PROBLEM TO SOLVE →
Your task is to copy each line of the records that includes the string "screenshot".
---
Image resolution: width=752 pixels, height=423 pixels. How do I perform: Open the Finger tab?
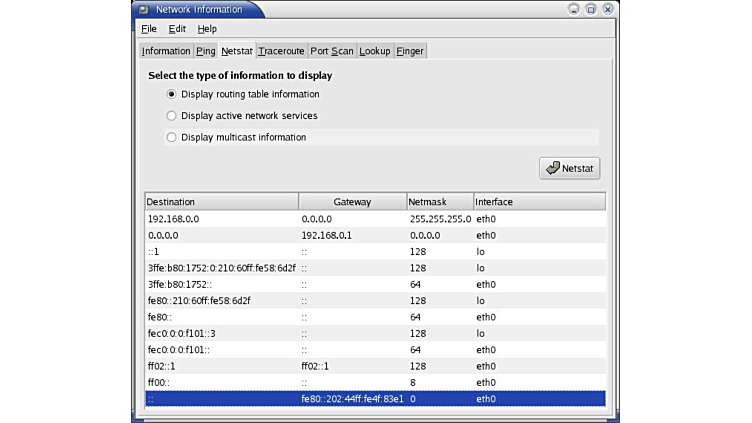[x=410, y=51]
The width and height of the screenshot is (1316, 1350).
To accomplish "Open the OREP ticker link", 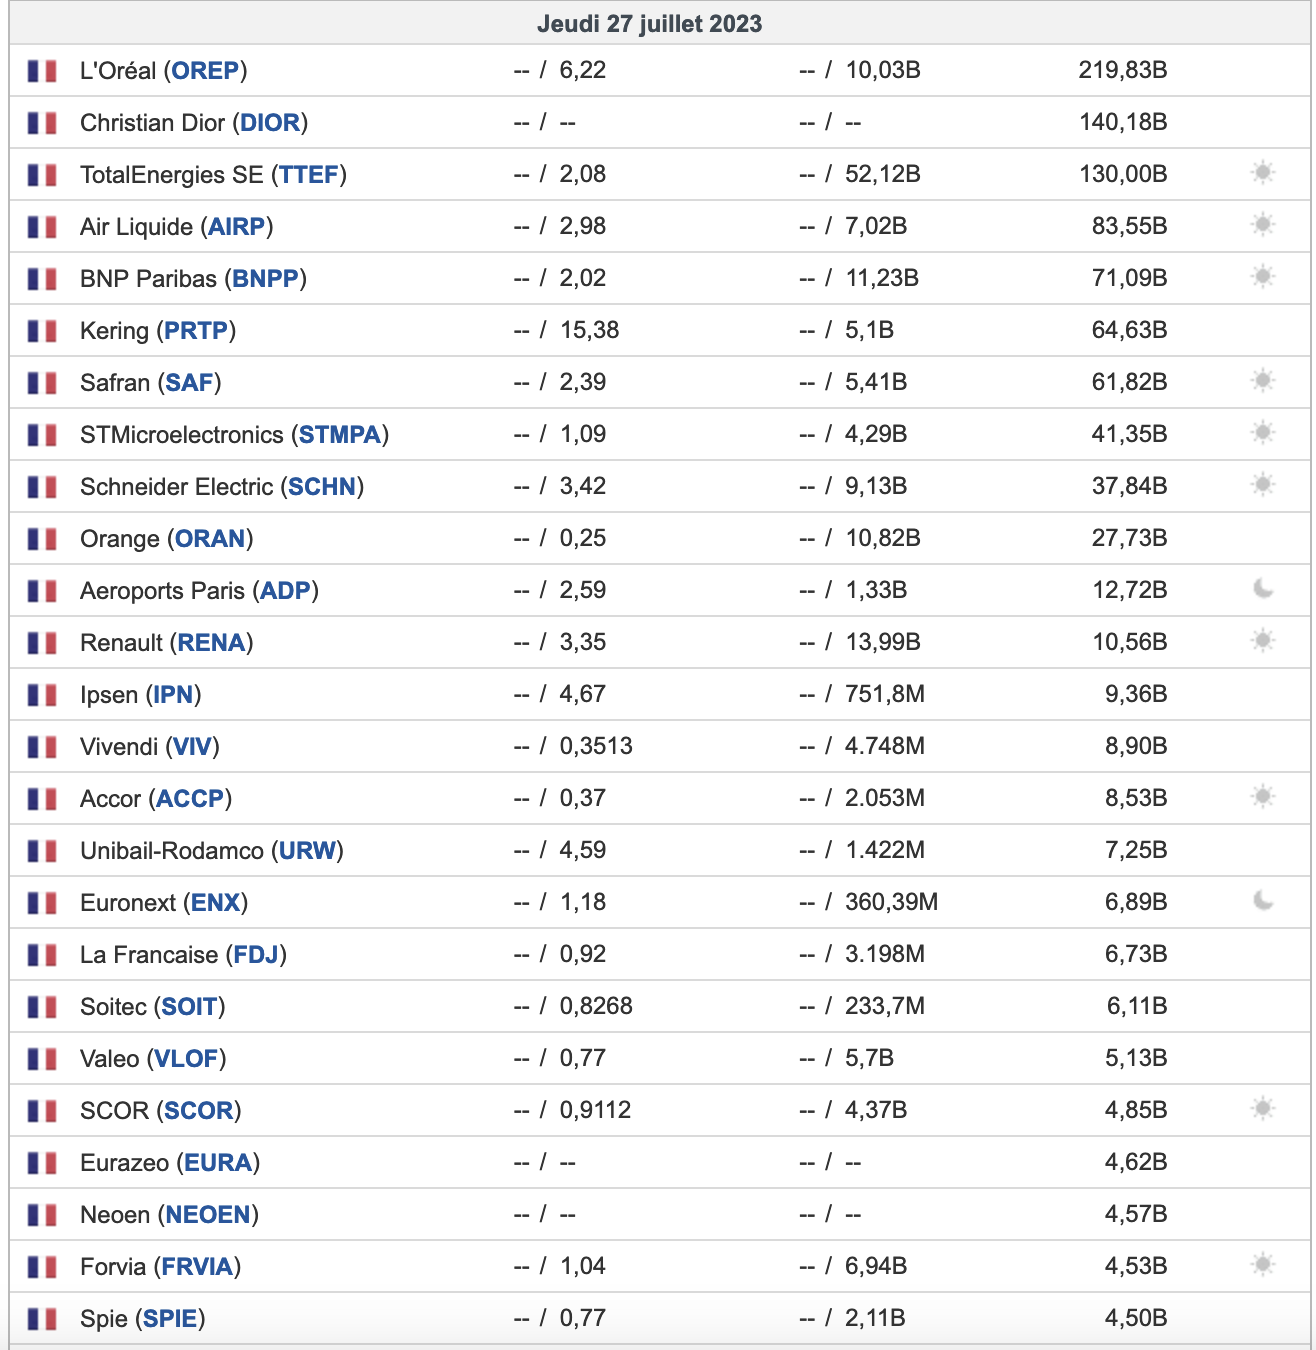I will pos(205,71).
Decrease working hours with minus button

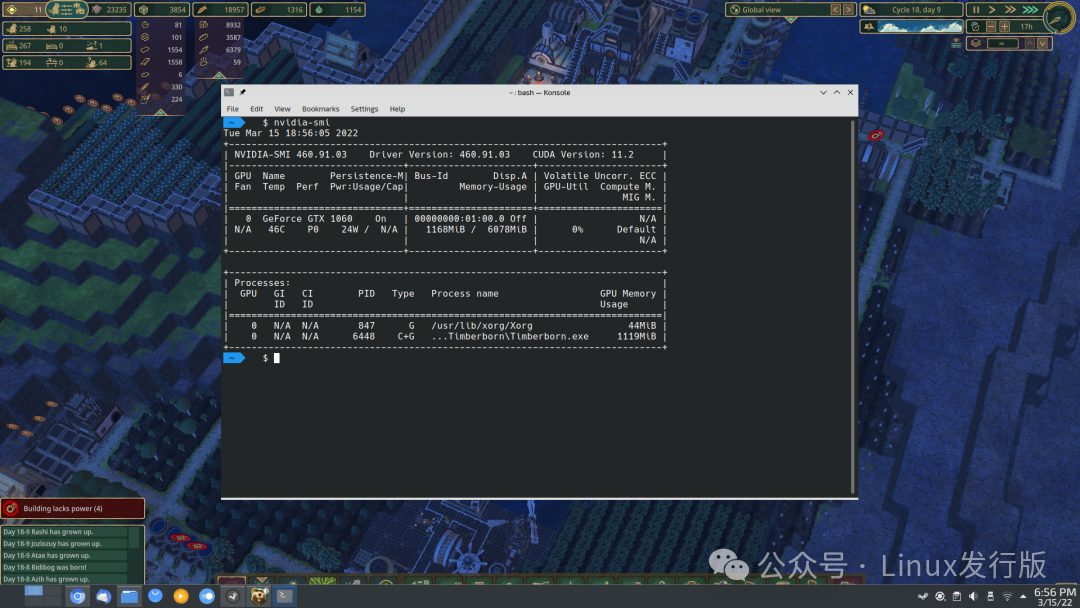point(989,27)
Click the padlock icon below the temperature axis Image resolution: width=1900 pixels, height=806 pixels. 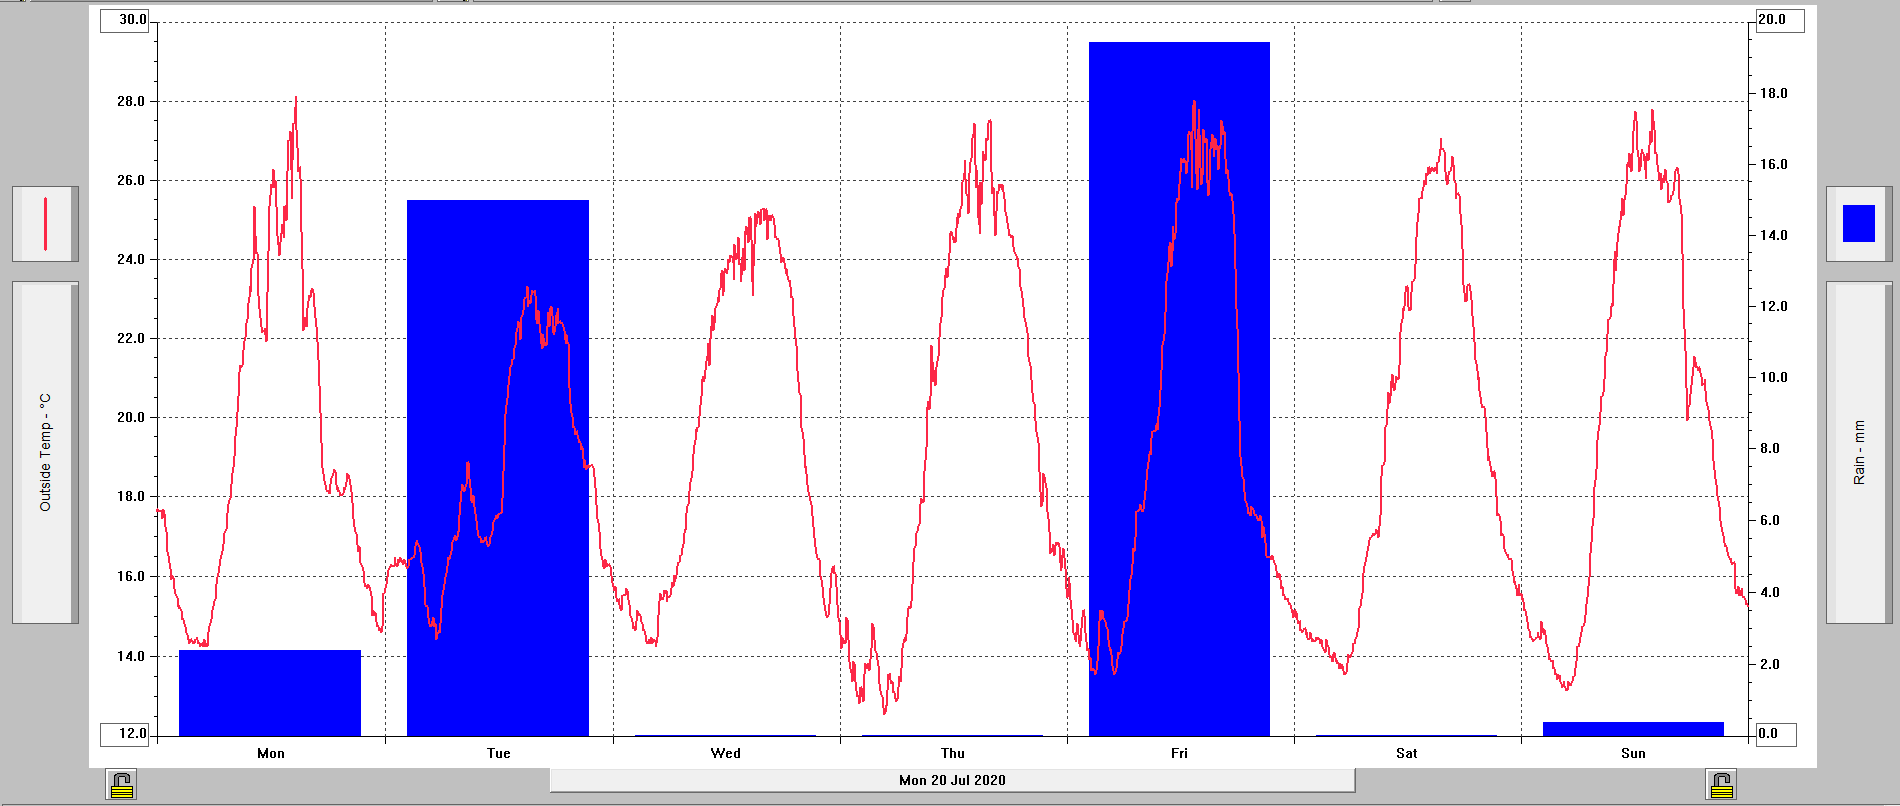coord(121,785)
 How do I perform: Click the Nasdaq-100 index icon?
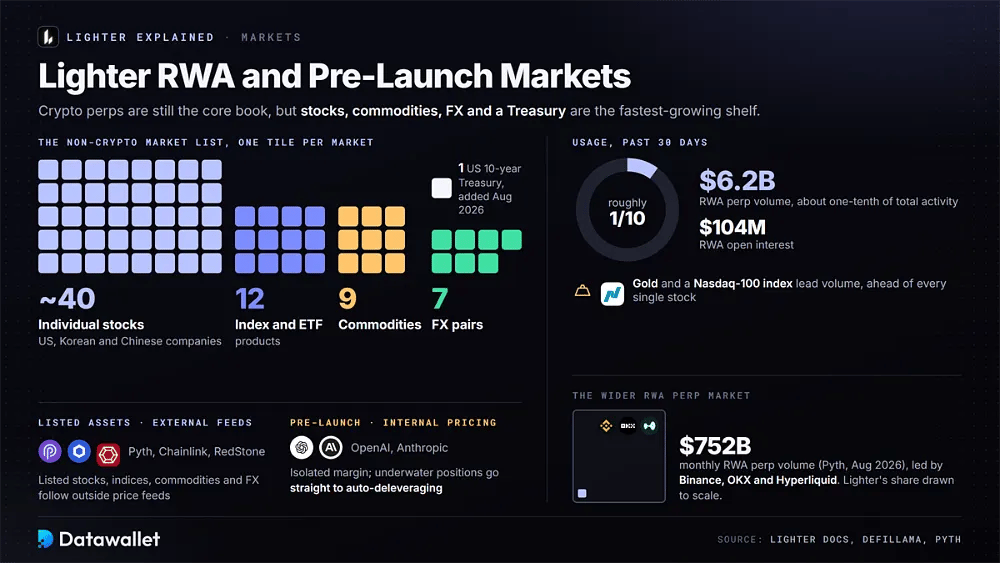(x=612, y=294)
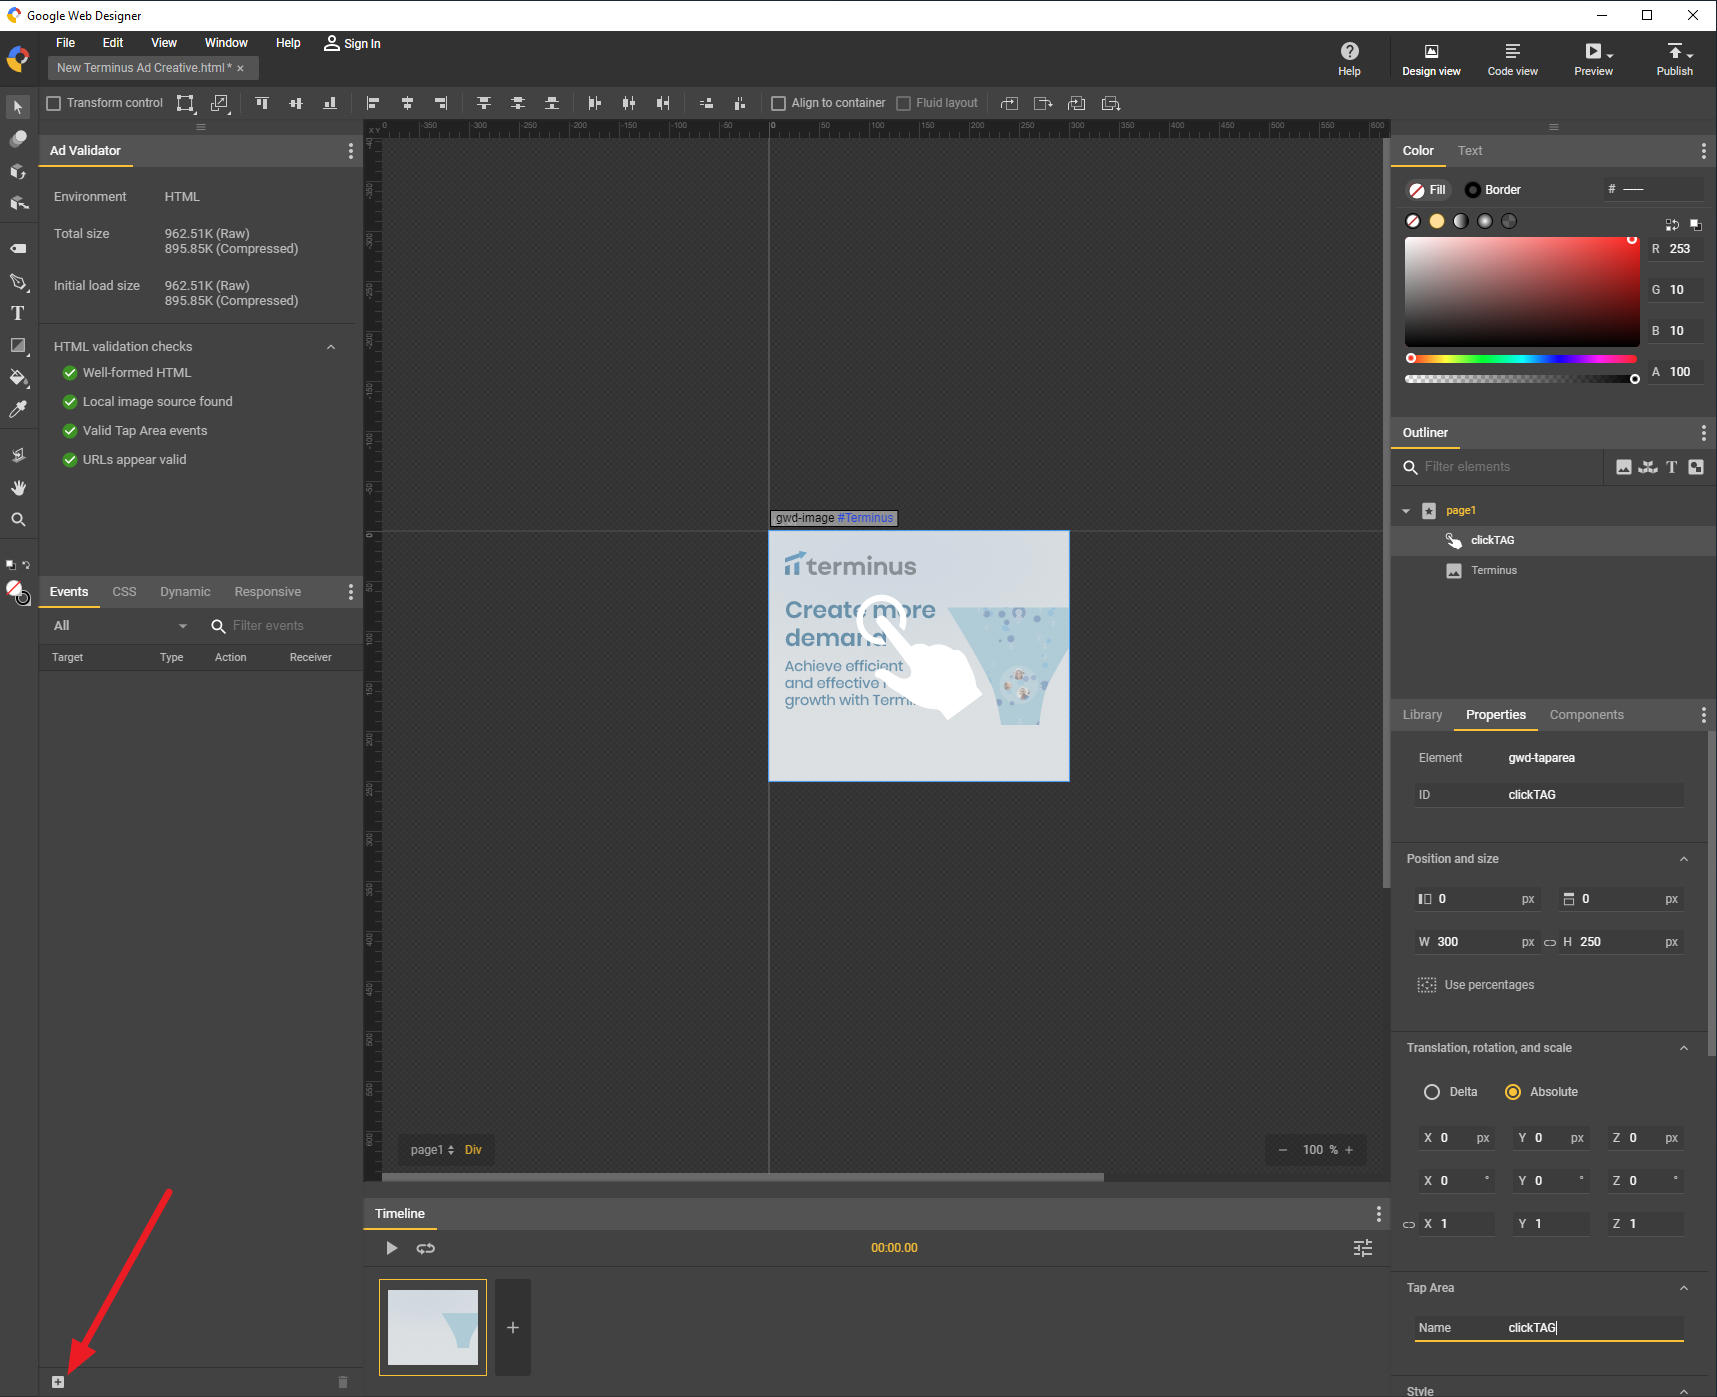
Task: Collapse HTML validation checks section
Action: click(331, 347)
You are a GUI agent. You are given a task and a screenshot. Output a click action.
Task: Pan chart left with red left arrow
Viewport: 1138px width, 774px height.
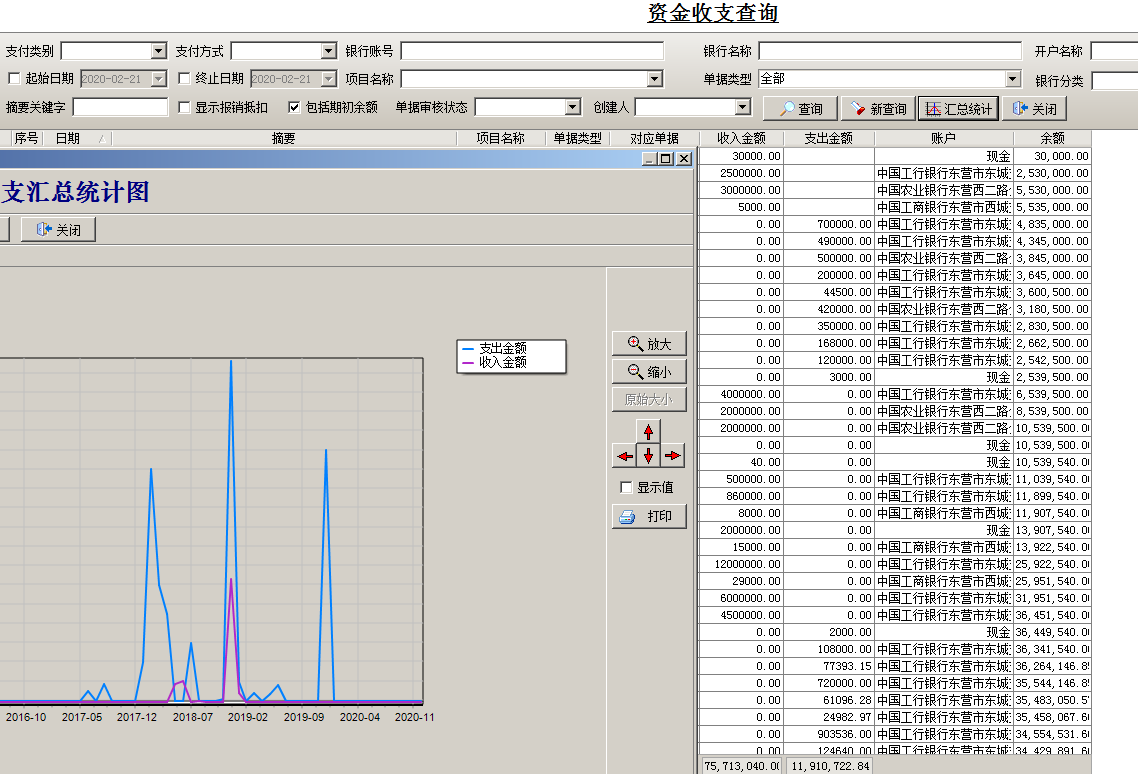[x=625, y=456]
---
RESPONSE TO THIS EXERCISE →
The width and height of the screenshot is (1316, 1350).
You are a GUI agent. You are given a task and a screenshot. Output a click action.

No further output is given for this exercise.